Nitrous Oxide Eases Pain, Stress of Difficult Children's Treatments
MADISON - The pleasing aroma of bubble gum, orange or vanilla is changing the way many young patients are sedated for certain medical procedures.
And their doctors say using nitrous oxide, delivered through scented masks, has another big plus: it reduces the stress and the time required for difficult or painful treatments.
Since June, more than 100 patients undergoing sedation at American Family Children's Hospital have received "laughing gas" – nitrous oxide – which they inhale through a scented mask. Only about a dozen hospitals across the country use nitrous oxide for pediatric sedation, but the trend is growing.
Physicians say the new approach is very effective in calming children for certain procedures, such as accessing a port with a needle to give chemotherapy or inserting urethral catheters for children undergoing workup for urinary tract infections. The patient is lightly sedated while breathing the gas and is able to interact with hospital staff.
"It's a nice thing to have the scented masks," says Dr. Greg Hollman, professor of pediatrics at the University of Wisconsin School of Medicine and Public Health. "Kids can inhale their favorite flavor while getting their medication."
Hollman believes the use of nitrous oxide has a number of advantages over oral or intravenous sedatives for children.
"With oral medications it is not uncommon to wait 20 minutes for the sedative to work," he says. "The patient typically would have to stay additional time in the hospital to make sure they were fully recovered from sedation. The advantage nitrous oxide has over oral medications is that it starts working in a minute, and after the procedure the mask is removed, the effects are gone, and the child can go home."

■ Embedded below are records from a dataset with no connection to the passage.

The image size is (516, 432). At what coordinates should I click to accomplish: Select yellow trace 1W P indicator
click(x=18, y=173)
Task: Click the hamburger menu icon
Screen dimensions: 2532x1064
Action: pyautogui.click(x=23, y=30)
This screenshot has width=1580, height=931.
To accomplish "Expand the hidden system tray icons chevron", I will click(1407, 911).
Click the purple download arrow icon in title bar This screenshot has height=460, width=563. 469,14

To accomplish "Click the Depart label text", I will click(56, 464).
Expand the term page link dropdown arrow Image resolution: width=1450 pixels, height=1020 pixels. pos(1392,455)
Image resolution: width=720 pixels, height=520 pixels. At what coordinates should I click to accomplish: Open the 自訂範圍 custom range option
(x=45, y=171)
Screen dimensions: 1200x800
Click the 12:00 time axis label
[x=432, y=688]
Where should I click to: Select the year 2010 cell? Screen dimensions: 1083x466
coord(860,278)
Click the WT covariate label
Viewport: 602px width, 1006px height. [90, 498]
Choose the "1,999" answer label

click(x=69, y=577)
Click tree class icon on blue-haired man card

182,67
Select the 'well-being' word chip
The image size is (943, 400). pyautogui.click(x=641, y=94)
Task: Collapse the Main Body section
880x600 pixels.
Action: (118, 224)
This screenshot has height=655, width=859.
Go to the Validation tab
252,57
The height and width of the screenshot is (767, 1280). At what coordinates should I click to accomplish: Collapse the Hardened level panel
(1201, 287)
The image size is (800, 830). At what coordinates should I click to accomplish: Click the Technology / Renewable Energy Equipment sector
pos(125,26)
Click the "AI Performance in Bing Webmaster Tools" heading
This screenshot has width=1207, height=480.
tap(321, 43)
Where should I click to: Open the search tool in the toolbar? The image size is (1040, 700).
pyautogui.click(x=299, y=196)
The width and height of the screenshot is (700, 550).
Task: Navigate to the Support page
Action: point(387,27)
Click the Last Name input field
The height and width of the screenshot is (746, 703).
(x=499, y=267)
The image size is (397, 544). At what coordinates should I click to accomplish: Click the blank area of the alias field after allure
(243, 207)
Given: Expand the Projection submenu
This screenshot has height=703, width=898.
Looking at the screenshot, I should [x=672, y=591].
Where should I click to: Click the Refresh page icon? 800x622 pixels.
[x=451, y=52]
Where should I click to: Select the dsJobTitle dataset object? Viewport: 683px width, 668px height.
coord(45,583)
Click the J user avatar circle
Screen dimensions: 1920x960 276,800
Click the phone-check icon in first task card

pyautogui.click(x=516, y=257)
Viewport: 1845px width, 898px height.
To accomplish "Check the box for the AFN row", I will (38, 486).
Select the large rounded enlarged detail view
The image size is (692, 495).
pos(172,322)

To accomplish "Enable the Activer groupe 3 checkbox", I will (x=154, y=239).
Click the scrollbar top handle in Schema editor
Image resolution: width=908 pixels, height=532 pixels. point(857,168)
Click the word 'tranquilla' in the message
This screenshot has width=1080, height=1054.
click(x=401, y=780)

Hollman says this means less stress for families with children who require frequent appointments for chronic illnesses.
"It's not just a matter of how well they recover, but how quickly, especially for cancer patients. They spend enough time in the hospital," he says. "That's really important to a family - anything to ease their situation."
Nitrous oxide is most useful for brief, minimally invasive procedures, however, and not every child will like it. But Hollman says the positives usually outweigh the negatives.
"It works really well for 90 to 95 percent of children whom we identify as potentially benefiting from nitrous," he says. "While nitrous oxide isn't for everyone, we felt there were certain patient populations where we could administer it safely and effectively, give them a drug that wouldn't require an IV or taking anything by mouth, and allow them to go home as soon as the procedure is completed. This is just another tool in our toolbox to provide comfort to children."